Anyone know where I can get this strut fixed, this is the response I got from mason tech 

"Hello Thomas, 

I apologize for the delayed response. We are no longer manufacturing air ride components and we are not operating our business at a full-time level and have not been for some time. 

I'm sorry for the issues you are having with your components. The items you mention are typically considered "wear items", meaning they wear out (sometimes faster than others due to conditions, usage, etc). Air ride places more stress on these components than a normal static suspension, so you cannot expect them to last forever. We warranty all items against workmanship defects for 30 days from date of purchase. From our website FAQ page: 

"WARRANTY 
All products sold by Mason-Tech will be free from defects in materials and workmanship. Only the original manufacturer warranties, if any, are applicable. We will warrant applicable items for the first 30 days from the customer's receipt and applicable manufacturer's warranties will be implemented beyond this time. Warranty claims will be honored only on items purchased from Mason-Tech. Warranty claims or returns will not be honored for items that have been installed improperly and/or altered from original. Warranty claims must have proper documentation including original invoices showing purchase dates and part numbers. No warranty claim will be honored for any labor, sublet or freight charges. All competition and/or high performance parts are sold without any warranty expressed or implied. These parts are sold for off-road use only. The buyer assumes all risk. All sales of these parts are final." 
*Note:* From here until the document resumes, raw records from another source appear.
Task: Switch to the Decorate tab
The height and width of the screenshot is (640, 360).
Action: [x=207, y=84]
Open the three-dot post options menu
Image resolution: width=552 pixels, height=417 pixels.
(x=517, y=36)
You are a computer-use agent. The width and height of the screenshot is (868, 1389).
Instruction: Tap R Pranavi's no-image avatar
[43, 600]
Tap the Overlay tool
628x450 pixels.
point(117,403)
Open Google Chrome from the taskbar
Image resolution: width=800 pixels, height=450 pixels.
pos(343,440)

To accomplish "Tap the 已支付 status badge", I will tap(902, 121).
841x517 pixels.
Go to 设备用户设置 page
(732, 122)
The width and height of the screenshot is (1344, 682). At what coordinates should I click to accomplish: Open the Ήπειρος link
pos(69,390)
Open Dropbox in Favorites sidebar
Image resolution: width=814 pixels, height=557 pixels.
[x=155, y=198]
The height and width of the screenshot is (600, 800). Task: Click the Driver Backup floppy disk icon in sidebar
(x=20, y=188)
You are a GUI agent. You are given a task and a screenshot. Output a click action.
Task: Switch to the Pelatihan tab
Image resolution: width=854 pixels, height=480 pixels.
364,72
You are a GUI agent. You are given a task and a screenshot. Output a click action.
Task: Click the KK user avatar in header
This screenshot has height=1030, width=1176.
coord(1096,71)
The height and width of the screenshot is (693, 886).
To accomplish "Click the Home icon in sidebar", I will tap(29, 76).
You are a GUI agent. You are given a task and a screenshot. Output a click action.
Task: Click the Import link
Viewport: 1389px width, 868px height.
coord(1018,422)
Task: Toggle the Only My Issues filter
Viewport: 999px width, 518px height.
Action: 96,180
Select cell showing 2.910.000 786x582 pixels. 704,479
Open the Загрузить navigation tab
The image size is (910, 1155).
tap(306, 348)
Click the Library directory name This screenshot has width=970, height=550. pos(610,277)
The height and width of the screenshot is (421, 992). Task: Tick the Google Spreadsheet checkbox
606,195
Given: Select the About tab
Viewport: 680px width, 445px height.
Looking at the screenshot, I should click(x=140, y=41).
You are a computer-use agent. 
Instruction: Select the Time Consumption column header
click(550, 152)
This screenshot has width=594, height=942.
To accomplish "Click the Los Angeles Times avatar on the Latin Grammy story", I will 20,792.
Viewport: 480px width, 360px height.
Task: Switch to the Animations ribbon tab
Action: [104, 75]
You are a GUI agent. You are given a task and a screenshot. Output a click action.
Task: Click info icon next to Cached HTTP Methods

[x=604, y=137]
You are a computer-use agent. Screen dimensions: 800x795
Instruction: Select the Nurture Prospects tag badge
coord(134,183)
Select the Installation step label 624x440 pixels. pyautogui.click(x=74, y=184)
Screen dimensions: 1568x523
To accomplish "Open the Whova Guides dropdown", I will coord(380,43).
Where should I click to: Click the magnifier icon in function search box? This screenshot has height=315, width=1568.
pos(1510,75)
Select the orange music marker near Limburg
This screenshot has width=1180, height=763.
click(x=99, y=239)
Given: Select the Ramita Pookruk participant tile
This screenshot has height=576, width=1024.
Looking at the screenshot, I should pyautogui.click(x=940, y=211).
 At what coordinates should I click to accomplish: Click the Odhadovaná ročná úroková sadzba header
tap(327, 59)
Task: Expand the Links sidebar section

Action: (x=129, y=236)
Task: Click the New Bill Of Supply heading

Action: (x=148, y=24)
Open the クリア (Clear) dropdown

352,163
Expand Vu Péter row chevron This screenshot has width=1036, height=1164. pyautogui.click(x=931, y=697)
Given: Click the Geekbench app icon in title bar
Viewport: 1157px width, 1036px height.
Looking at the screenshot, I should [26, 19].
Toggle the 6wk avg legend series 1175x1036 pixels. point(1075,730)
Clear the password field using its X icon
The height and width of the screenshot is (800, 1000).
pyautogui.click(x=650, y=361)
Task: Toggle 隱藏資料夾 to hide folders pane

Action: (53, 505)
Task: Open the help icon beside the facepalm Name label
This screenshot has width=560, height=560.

Consequently, we are no longer selling any service or replacement parts. However, strut bearings are available through any sizable VW/Audi parts supplier. They are strut bearings for a 1992 Audi 90. 

Take care, 
Scott Mason 
MASON-Tech" 

So I basically have $1000.00 paperweights :banghead:


----------



## no vtec 4me (Aug 1, 2006)

im gonna go ahead and say wow...that sucks. On the other hand, you may be able to contact bilstein/koni (i forget who makes their struts) and see if they can help you out in any way


----------



## UghRice (Sep 8, 2010)

WOW :banghead::thumbdown::banghead::thumbdown::banghead::thumbdown:


----------



## OVRWRKD (Jul 1, 2010)

Sorry to hear about the struts Tom. The mason-tech struts are made with bilstein struts, I don't remember if they are shortened or modified in any way. You may be able to purchase a bilstein strut and hack the spring perch off and build a new strut. Is that strut actually shot or is it just the bag, plates and bearing?


----------



## iamraymond (Jan 22, 2004)

dang that really sucks. Now I'm scared with my masontech fronts! I've never had any issues with them, but if something does happen all mason tech owners are gonna be SOL? That's a bit unnerving


----------



## firebert (Feb 25, 2008)

WOW:thumbdown:


----------



## passat_98 (Mar 31, 2007)

That sucks balls.


----------



## no vtec 4me (Aug 1, 2006)

well, every mason tech, bagyard, and airlift strut is going to blow EVENTUALLY, thats what happens to struts. especially air struts that take a beating. It just sucks that mason tech is no longer around to help out the people that are having problems. :banghead:


----------



## SMG8vT (Oct 8, 2004)

Do the Mason-Techs use normal strut inserts that are replaceable?


----------



## Aronc (Jan 30, 2006)

wow this has me worried about mine, Hopefully theres a way to replace the insert. Good luck keep us posted


----------



## tomespo (Jul 21, 2008)

Wow that is ****TY! I was wondering why i havent received a email back EVER. So much for customer service! I love airlift but i dont see myself drilling out my strut towers so looks like if i ever have a problem i better get some bagyards.


----------



## BoraRJTI (May 13, 2010)

Sucks dude but I'm glad I did get some masontechs a couple months back! Looks like its time to get some stock suspension while u remedy your problem by replacing what needs replacing or getting different fronts!


----------



## rabriolet (May 27, 2005)

What exactly is wrong with the strut?


----------



## [email protected] (Aug 22, 2006)

it appears that the inner separation seal broke and the strut rod collapsed into the strut body.


----------



## veeko (Oct 26, 2005)

this is absolute bull****. the very least scott could do is sell replacement parts or provide sources for replacement parts. i haven't had any issues with my mt's but i'm definitely worried for when that day comes :thumbdown:


----------



## a2lowvw (Dec 17, 2000)

sad part is likely you will have no warranty on the inserts. remove the inserts and get part #'s off of them or measure them, should be easy to source replacements


----------



## reynolds9000 (Oct 16, 2003)

It's a shame that Mason-Tech has become synonimous with horrible customer service, he was in the forefront of VW air ride and was poised to stay that way. If i had MT air struts i'd just prepare to buy BY or Air Lift when the time comes. Luckily for the mk4 and 5 guys, it's only the fronts you have to worry about replacing since the rears aren't macpherson style.


----------



## VW06GTI (Jul 5, 2006)

reynolds9000 said:


> It's a shame that Mason-Tech has become synonimous with horrible customer service, he was in the forefront of VW air ride and was poised to stay that way. If i had MT air struts i'd just prepare to buy BY or Air Lift when the time comes. Luckily for the mk4 and 5 guys, it's only the fronts you have to worry about replacing since the rears aren't macpherson style.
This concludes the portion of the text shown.